Amazon web scraping

2019-04-02 05:09发布

问题:

I'm trying to scrape Amazon prices with phantomjs and python. I want to parse it with beautiful soup, to get the new and used prices for books, the problem is: when I pass the source of the request I do with phantomjs the prices are just 0,00, the code is this simple test.

I'm new in web scraping but I don't understand if is amazon who have measures to avoid scraping prices or I'm doing it wrong because I was trying with other more simple pages and I can get the data I want.

PD I'm in a country not supported to use amazon API, that's why the scraper is necesary

import re
import urlparse

from selenium import webdriver
from bs4 import BeautifulSoup
from time import sleep

link = 'http://www.amazon.com/gp/offer-listing/1119998956/ref=dp_olp_new?ie=UTF8&condition=new'#'http://www.amazon.com/gp/product/1119998956'

class AmzonScraper(object):
    def __init__(self):
        self.driver = webdriver.PhantomJS()
        self.driver.set_window_size(1120, 550)

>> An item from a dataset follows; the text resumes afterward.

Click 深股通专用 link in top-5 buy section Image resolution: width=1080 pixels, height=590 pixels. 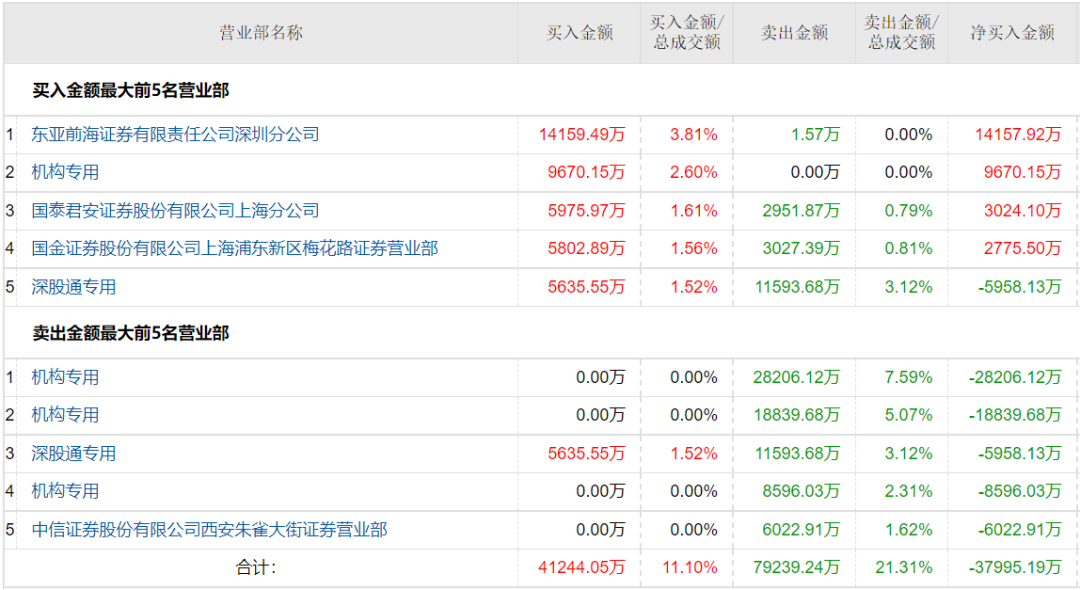pyautogui.click(x=74, y=287)
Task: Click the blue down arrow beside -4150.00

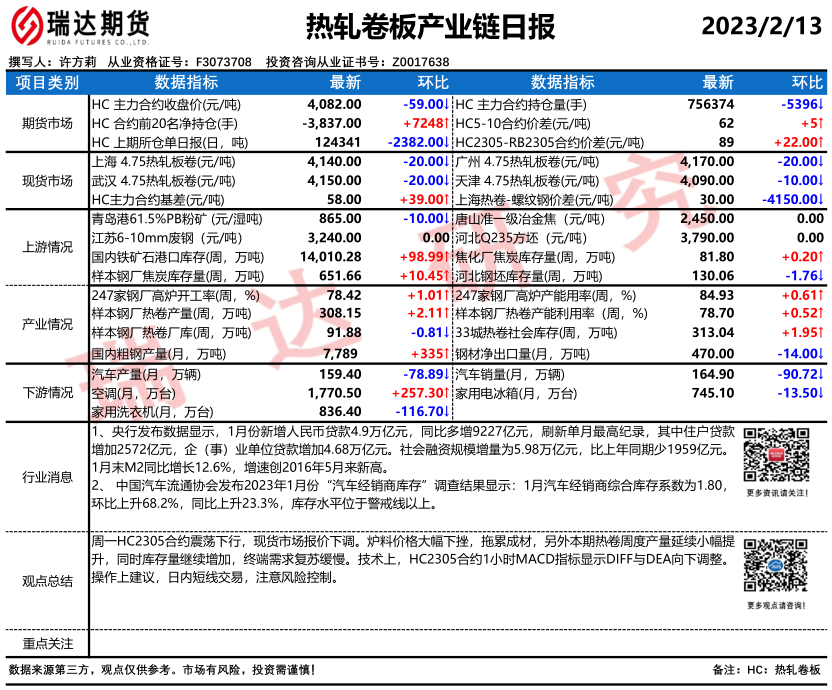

    def scrape_prices(self):
        self.driver.get(link)
        s = BeautifulSoup(self.driver.page_source)
        return s

    def scrape(self):
        source = self.scrape_prices()
        print source
        self.driver.quit()

if __name__ == '__main__':
    scraper = TaleoJobScraper()
    scraper.scrape()

回答1:

First of all, to follow @Nick Bailey's comment, study the Terms of Use and make sure there are no violations on your side.

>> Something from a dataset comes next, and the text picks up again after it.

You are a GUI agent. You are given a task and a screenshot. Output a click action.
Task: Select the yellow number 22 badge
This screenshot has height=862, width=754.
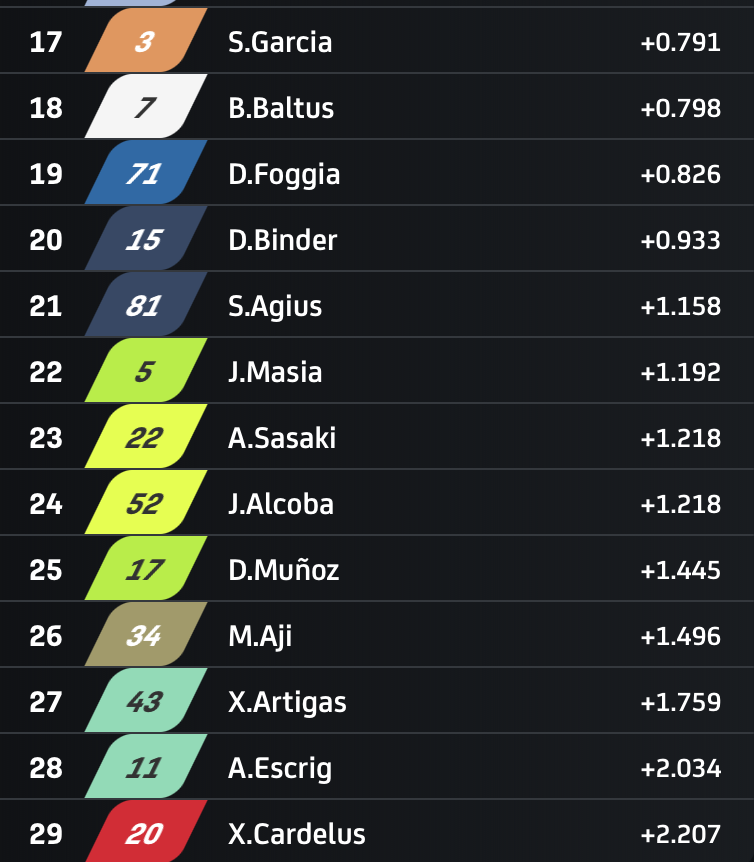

To solve it, you need to tweak PhantomJS desired capabilities:

caps = webdriver.DesiredCapabilities.PHANTOMJS
caps["phantomjs.page.settings.userAgent"] = "Mozilla/5.0 (X11; Linux x86_64) AppleWebKit/53 (KHTML, like Gecko) Chrome/15.0.87"

self.driver = webdriver.PhantomJS(desired_capabilities=caps)
self.driver.maximize_window()

And, to make it bullet-proof, you can make a Custom Expected Condition and wait for the price to become non-zero:

from selenium.common.exceptions import StaleElementReferenceException
from selenium.webdriver.common.by import By
from selenium.webdriver.support.ui import WebDriverWait
from selenium.webdriver.support import expected_conditions as EC

class wait_for_price(object):
    def __init__(self, locator):
        self.locator = locator

    def __call__(self, driver):
        try :
            element_text = EC._find_element(driver, self.locator).text.strip()
            return element_text != "0,00"
        except StaleElementReferenceException:
            return False

Usage:

def scrape_prices(self):
    self.driver.get(link)

    WebDriverWait(self.driver, 200).until(wait_for_price((By.CLASS_NAME, "olpOfferPrice")))
    s = BeautifulSoup(self.driver.page_source)

    return s


回答2:

Good answer on setting the user agent for phantomjs to that of a normal browser. Since you said that your country is being blocked by amazon, then I would imagine that you also need to set a proxy.

here is an example of how to start phantomJS in python with a firefox useragent and a proxy.

from selenium.webdriver import *
from selenium.webdriver.common.desired_capabilities import DesiredCapabilities
service_args = [ '--proxy=1.1.1.1:port', '--proxy-auth=username:pass'  ]
dcap = dict( DesiredCapabilities.PHANTOMJS )
dcap["phantomjs.page.settings.userAgent"] = "Mozilla/5.0 (Windows NT 6.1; WOW64; rv:36.0) Gecko/20100101 Firefox/36.0"
driver = PhantomJS( desired_capabilities = dcap, service_args=service_args )

where 1.1.1.1 is your proxy ip and port is the proxy port. Also username and password are only necessary if your proxy requires authentication.